Oregon governor announces "phased withdrawal" of federal agents from Portland
The Trump administration has agreed to a "phased withdrawal" of Customs and Border Protection and ICE agents from Portland, Oregon Gov. Kate Brown (D) announced on Wednesday.
Why it matters: The news comes after weeks of violent clashes between protesters and federal law enforcement deployed by the Trump administration to protect Portland's federal courthouse.
- Democrats have accused federal law enforcement of escalating violence against civilians and detaining protesters in unmarked vehicles.
- Attorney General Bill Barr, echoing other Trump top officials, said Tuesday that protesters' nightly attacks on the courthouse are "an assault on the government of the United States."
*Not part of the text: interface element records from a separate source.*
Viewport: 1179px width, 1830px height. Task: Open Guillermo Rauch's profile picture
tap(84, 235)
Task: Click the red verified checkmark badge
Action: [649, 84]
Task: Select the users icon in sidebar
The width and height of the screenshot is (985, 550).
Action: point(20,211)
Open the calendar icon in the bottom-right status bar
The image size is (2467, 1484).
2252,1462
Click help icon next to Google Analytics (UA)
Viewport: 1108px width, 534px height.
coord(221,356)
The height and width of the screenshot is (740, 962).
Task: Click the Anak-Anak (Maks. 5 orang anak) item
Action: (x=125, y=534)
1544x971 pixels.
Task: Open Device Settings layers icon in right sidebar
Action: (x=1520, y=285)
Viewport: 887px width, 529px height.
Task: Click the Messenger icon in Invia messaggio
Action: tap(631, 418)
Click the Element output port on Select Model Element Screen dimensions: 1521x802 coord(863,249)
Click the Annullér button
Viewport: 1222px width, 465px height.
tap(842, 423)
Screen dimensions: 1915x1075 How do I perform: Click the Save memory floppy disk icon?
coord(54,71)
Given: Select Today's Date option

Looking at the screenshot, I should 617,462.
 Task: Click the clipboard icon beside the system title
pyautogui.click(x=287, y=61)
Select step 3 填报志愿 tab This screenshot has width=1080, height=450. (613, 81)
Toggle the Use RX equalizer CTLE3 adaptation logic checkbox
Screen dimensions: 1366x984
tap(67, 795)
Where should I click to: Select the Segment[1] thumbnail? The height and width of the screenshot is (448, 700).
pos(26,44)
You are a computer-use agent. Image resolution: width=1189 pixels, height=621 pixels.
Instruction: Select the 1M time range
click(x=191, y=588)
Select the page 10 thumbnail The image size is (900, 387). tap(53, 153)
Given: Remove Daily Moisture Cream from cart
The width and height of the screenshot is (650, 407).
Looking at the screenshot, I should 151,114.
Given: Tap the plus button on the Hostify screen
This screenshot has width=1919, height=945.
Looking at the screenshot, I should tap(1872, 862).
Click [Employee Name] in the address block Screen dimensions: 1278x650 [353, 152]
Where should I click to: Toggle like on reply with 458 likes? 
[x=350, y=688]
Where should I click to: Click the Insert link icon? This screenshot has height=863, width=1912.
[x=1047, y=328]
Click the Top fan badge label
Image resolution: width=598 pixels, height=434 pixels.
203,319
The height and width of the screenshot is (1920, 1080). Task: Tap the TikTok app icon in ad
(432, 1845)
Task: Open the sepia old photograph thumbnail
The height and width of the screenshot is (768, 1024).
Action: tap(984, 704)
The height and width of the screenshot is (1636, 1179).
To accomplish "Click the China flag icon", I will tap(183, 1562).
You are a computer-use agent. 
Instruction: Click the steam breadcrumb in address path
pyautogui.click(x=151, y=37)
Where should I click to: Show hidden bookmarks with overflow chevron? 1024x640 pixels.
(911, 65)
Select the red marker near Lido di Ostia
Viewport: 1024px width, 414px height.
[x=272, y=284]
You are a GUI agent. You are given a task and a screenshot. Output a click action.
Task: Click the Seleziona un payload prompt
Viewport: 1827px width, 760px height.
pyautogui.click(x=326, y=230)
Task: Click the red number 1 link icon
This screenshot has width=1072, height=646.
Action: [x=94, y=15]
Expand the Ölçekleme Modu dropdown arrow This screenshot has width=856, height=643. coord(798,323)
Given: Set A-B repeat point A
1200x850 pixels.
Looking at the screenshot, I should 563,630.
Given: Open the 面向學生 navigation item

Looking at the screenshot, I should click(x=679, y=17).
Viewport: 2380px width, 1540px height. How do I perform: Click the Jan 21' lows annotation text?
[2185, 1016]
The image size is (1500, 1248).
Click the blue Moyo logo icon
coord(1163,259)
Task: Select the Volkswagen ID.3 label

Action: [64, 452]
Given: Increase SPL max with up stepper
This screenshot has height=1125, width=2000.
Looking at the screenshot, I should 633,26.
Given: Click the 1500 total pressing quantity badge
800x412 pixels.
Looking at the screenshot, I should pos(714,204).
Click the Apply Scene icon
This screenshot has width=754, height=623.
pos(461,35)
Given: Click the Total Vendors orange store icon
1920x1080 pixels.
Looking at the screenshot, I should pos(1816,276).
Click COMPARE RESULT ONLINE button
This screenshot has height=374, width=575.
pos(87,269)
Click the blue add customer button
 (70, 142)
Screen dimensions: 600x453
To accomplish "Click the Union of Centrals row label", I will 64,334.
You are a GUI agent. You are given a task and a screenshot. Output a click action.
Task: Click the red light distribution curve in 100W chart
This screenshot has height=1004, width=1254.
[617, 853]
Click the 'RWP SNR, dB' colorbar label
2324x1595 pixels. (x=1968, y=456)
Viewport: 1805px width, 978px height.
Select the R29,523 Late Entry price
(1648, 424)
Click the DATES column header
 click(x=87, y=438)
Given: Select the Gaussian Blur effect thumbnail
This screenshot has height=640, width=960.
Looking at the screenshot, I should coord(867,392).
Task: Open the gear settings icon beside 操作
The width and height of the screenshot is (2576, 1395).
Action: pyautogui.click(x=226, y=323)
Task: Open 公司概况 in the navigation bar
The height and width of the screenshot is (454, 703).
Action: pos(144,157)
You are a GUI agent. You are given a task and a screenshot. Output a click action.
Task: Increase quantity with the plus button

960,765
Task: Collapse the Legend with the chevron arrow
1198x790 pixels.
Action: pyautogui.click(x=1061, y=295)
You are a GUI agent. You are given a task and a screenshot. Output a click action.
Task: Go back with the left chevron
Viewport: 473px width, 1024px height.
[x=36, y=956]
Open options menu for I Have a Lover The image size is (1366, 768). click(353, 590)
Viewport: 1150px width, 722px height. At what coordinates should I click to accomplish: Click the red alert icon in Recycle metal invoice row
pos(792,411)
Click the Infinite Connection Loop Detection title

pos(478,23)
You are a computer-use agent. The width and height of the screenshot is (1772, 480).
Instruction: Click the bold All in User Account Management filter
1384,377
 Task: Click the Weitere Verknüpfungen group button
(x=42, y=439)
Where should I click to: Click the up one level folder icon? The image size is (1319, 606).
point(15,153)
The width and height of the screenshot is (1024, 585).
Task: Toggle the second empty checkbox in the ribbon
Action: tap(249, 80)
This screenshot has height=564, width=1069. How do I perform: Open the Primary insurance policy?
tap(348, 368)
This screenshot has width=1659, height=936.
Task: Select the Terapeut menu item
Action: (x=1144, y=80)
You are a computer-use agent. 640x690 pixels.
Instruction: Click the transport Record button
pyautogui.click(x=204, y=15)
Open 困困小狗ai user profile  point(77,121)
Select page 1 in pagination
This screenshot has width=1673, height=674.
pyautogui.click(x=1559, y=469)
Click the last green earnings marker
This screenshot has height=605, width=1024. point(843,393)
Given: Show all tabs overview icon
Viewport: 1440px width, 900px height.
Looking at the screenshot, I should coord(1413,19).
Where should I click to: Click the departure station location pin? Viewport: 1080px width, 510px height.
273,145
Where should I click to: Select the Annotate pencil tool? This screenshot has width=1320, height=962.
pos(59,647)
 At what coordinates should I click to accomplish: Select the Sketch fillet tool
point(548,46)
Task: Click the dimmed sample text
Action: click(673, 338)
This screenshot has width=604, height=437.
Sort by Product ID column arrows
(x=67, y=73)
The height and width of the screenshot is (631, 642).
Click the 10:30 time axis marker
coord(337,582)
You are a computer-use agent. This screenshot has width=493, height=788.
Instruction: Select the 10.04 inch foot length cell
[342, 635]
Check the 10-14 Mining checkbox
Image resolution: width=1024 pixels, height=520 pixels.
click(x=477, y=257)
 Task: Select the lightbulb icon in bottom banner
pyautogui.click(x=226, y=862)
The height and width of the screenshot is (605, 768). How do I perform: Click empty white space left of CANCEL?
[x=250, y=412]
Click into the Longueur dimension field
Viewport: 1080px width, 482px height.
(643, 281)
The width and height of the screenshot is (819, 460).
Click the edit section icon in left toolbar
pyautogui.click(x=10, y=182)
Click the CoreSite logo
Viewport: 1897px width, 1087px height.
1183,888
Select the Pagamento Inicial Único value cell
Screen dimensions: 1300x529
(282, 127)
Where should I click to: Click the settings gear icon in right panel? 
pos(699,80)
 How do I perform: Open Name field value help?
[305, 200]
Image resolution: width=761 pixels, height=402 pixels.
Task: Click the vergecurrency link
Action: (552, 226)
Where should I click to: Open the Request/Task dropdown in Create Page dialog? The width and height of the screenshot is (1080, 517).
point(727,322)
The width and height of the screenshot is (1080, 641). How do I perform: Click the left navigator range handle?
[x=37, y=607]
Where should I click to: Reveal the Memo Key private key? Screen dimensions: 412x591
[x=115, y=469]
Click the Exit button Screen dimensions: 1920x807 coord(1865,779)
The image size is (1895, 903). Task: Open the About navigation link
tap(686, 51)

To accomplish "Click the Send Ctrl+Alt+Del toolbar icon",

What they're saying: "After discussions with the Vice President and administration officials this week, the federal government has agreed to my demand and will withdraw these officers from Portland. They will also clean up the Courthouse, removing the graffiti," Gov. Brown said.
- "I have grown increasingly concerned at the nightly confrontation between local community members and federal officers. We need to recognize that the protests in Portland are not solely about the federal presence. They started before federal agents descended on our city and they will likely continue after they leave," Brown said.
The other side: Acting Homeland Security Secretary Chad Wolf said in a statement that the administration and Oregon had agreed to a "joint plan to end the violent activity in Portland directed at federal properties and law enforcement officers," which would include a "robust presence" of Oregon State Police to secure federal property.
- Yes, but: Wolf said that Homeland Security personnel would stay in Portland "until we are assured that the Hatfield Federal Courthouse and other federal properties will no longer be attacked."
- "The Department will continue to re-evaluate our security posture in Portland, and should circumstances on the ground significantly improve due to the influx of state and local law enforcement, we anticipate the ability to change our force posture, as we do everyday at our other 9,000 federal properties we protect across the country," he added.